- [Testo di partenza]

La parola al Consigliere Viglione.



VIGLIONE Aldo

Farò una sola considerazione.
Ho seguito con molta attenzione le parole del Vicepresidente dell'Assessore Simonelli e del Presidente della Giunta.
Nelle parole di Sanlorenzo c'era una nota di fiducia e di speranza nella Regione; nelle parole di Simonelli, forse per il suo carattere e il suo modello di preparazione, una nota oscura per la Regione. Noi crediamo nel futuro della regione.
E' vero, c'é la crisi, ma le grandi riforme si fanno proprio nei momenti di crisi: dagli anni '20 agli anni '30 la grande America visse una delle crisi più drammatiche: il Presidente di allora, Rooswelt, pose le basi di un rinnovamento che dura ancora oggi con alterne vicende di ogni paese e di ogni Stato. Il momento della crisi ci porta a ritenere che profonde modificazioni devono essere fatte. Mi riferisco alla Regione e giustamente, Simonelli ci richiama ai limiti delle nostre possibilità.
Nessuno però ci richiama ai limiti dell'impossibilità. Il Piemonte e la sua popolazione ci richiedono soltanto le cose che a noi spettano e non sono poche: per quanto riguarda il governo del territorio, per esempio Simonelli ci ha richiamati ad una azione forte, vigorosa, immediata pregnante, di grande vitalità e noi accogliamo questo suo incalzare su questi problemi.
Noi crediamo a questa Regione e ne vogliamo sviluppare gli elementi portanti. Si dice che mancano le risorse per garantire lo sviluppo. Questo è vero, il bilancio tuttavia porta 3060 miliardi circa, che vogliono pur dire qualche cosa, sebbene non siano adeguati ai bisogni emergenti. E' vero che una parte sono destinati al settore della sanità; è vero che sono coperti da oneri precedenti diluiti nel tempo, ma ci sono dei margini che possono essere attivati nel governo del territorio, per esempio, che non hanno un costo reale elevato.
La Regione si misura soprattutto nel governo del territorio il quale comprende la vita, lo sviluppo, il rapporto fra l'uomo e l'ambiente, una serie di proposizioni che non hanno dei costi reali elevati da impedirci di organizzarli.
Non siamo per lo sviluppo di questa regione, crediamo nel suo futuro e diamo il voto favorevole in questa prospettiva che non è di ottimismo ma di ragionamento fondato sui dati che abbiamo e che ci inducono a ritenere che per il futuro qualcosa potrà essere fatto.
Con questo spirito il Gruppo socialista ringrazia quanti sono intervenuti in questo dibattito e vota a favore delle proposte della Giunta.



PRESIDENTE

La parola al Consigliere Montefalchesi.



MONTEFALCHESI Corrado

Svolgerò questa breve dichiarazione di voto partendo dalla considerazione che faceva il Vicepresidente Sanlorenzo: dalla crisi non si sta ancora uscendo. Mi chiedo se non è fallita quella scelta, che noi nel 1980 criticammo in modo aspro, che vedeva l'uscita del Piemonte dalla crisi nel legame con l'Europa.

- [Cosa fare] Ricopia alla lettera dal testo di partenza tutto ciò che va da "Non siamo per" giù fino a "potrà essere fatto.".

- [Dati tratti da una raccolta]

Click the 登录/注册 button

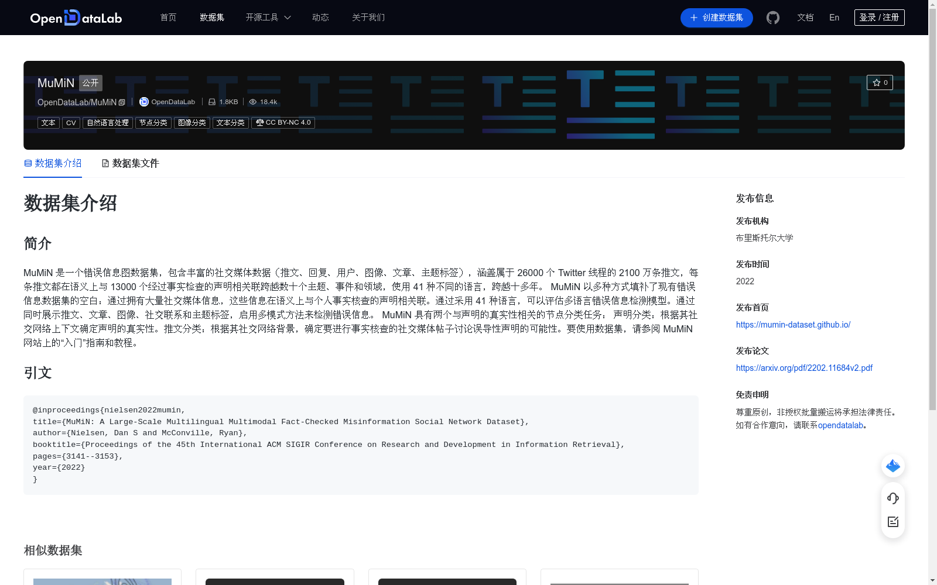coord(879,17)
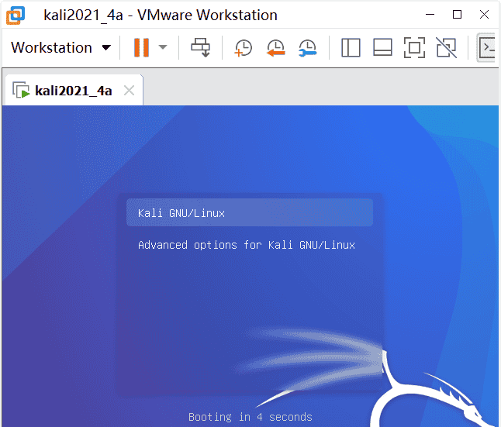Open the Snapshot Manager wrench icon
501x427 pixels.
[308, 48]
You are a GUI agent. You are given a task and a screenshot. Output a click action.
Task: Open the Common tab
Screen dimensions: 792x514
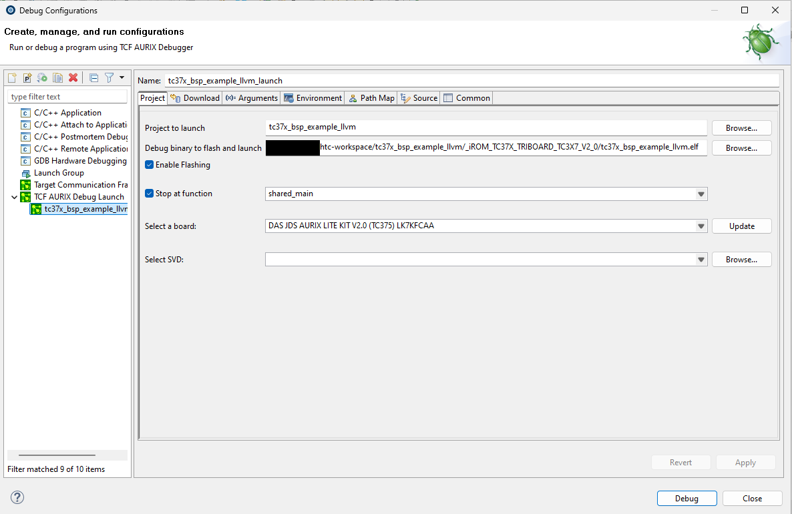click(466, 97)
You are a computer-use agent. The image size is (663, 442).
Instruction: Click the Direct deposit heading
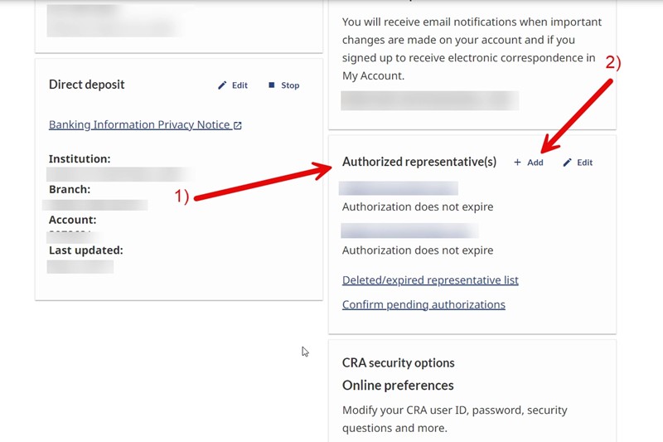click(x=87, y=85)
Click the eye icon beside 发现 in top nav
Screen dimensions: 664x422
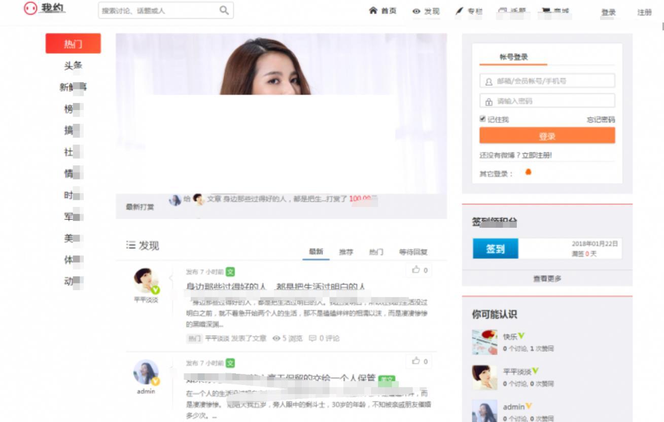click(x=417, y=11)
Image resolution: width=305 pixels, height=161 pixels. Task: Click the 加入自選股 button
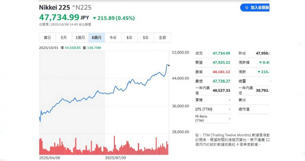coord(255,8)
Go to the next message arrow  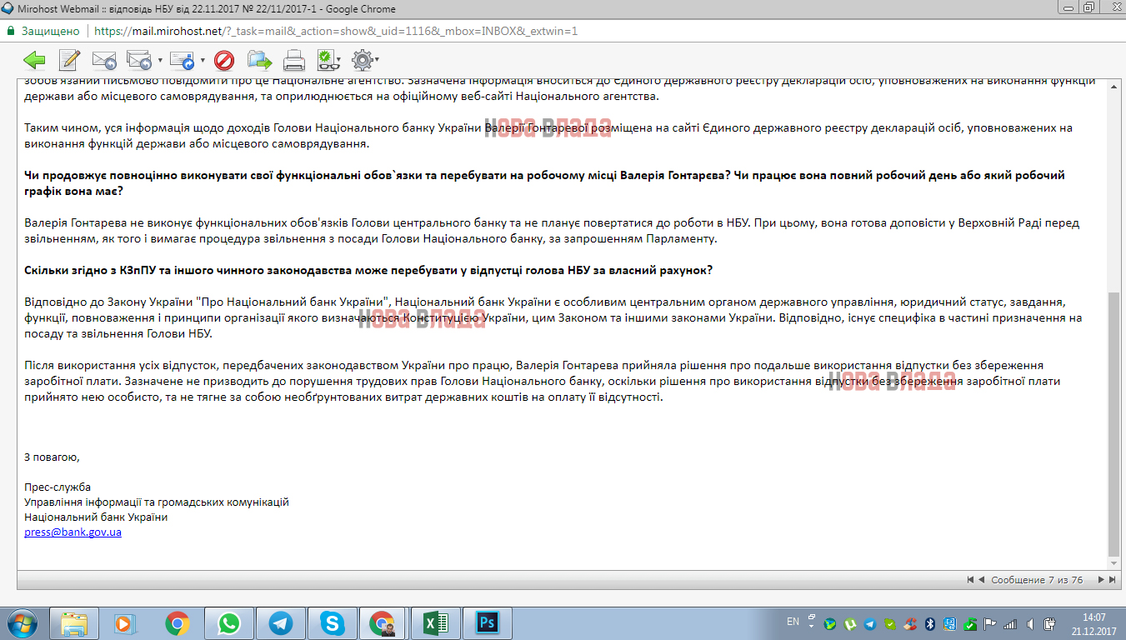pos(1100,579)
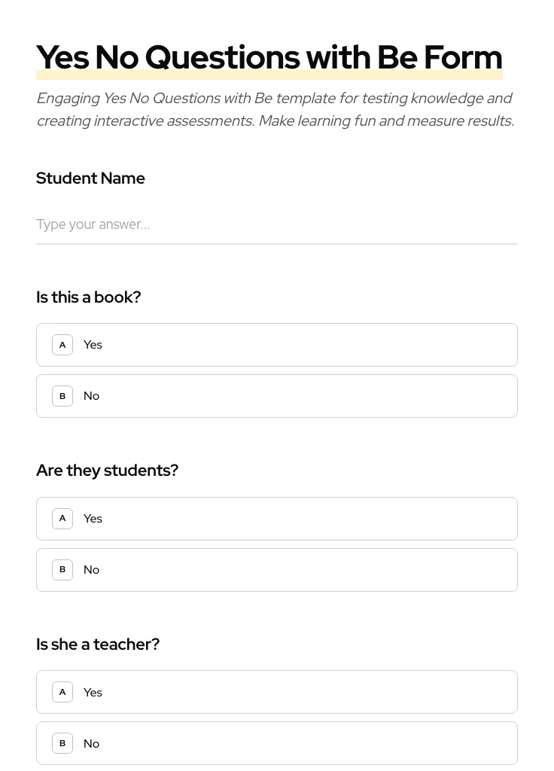Image resolution: width=554 pixels, height=771 pixels.
Task: Select No for 'Is she a teacher?'
Action: pyautogui.click(x=277, y=743)
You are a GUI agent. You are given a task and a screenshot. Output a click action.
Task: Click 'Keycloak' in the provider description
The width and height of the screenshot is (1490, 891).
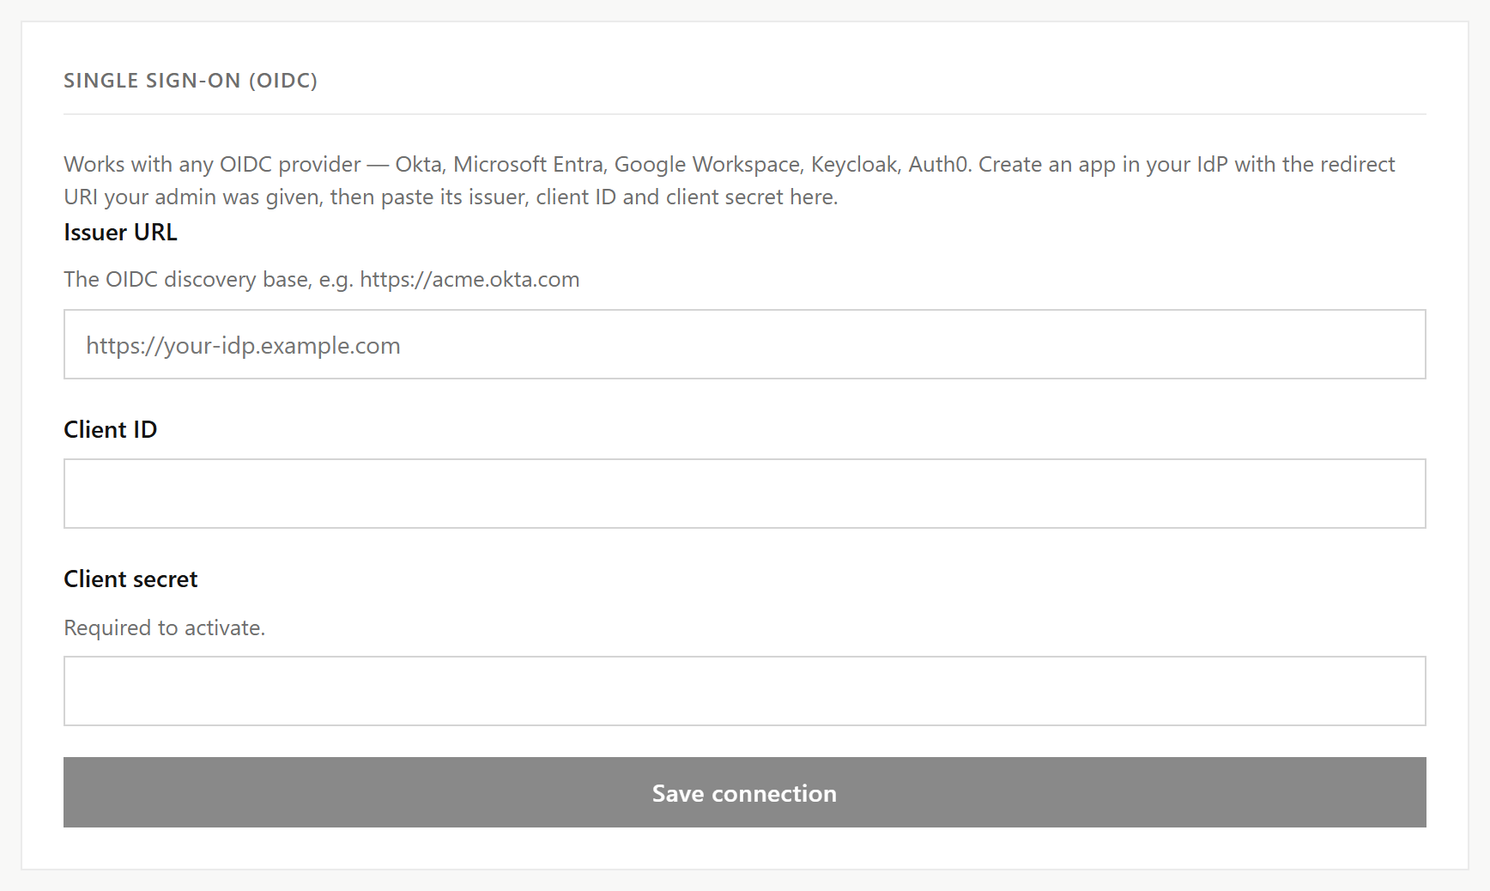click(855, 164)
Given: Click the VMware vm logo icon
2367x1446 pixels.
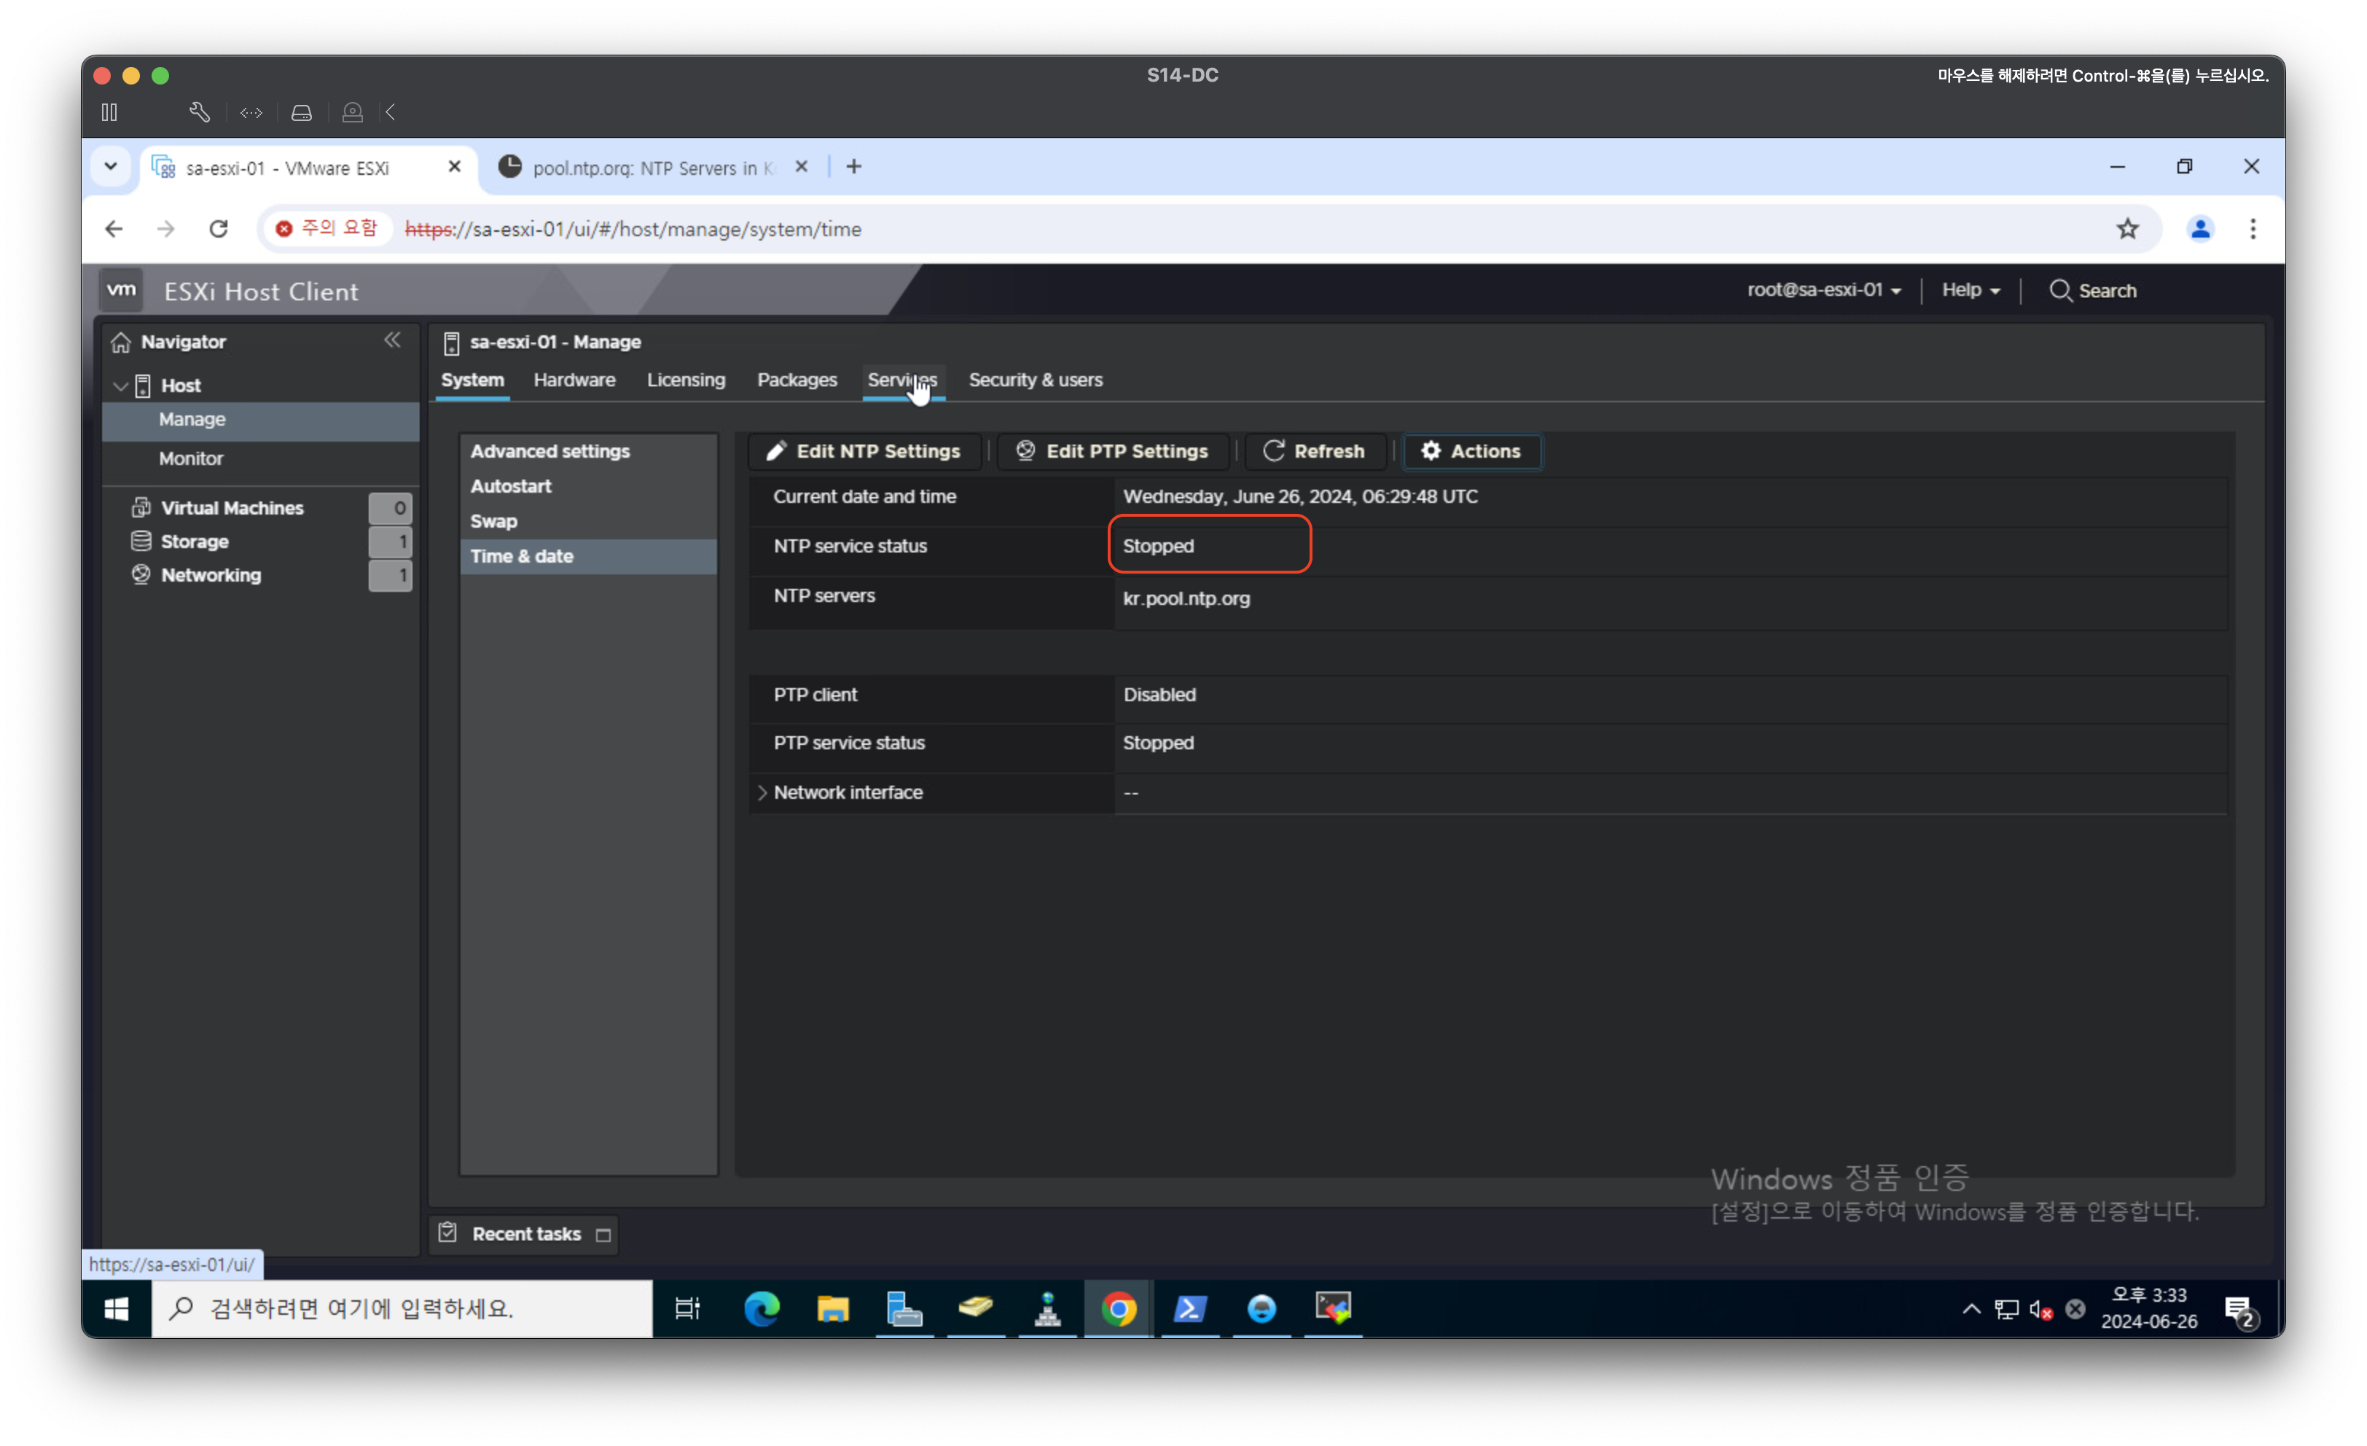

- [Risultato del compito]
Non siamo per lo sviluppo di questa regione, crediamo nel suo futuro e diamo il voto favorevole in questa prospettiva che non è di ottimismo ma di ragionamento fondato sui dati che abbiamo e che ci inducono a ritenere che per il futuro qualcosa potrà essere fatto.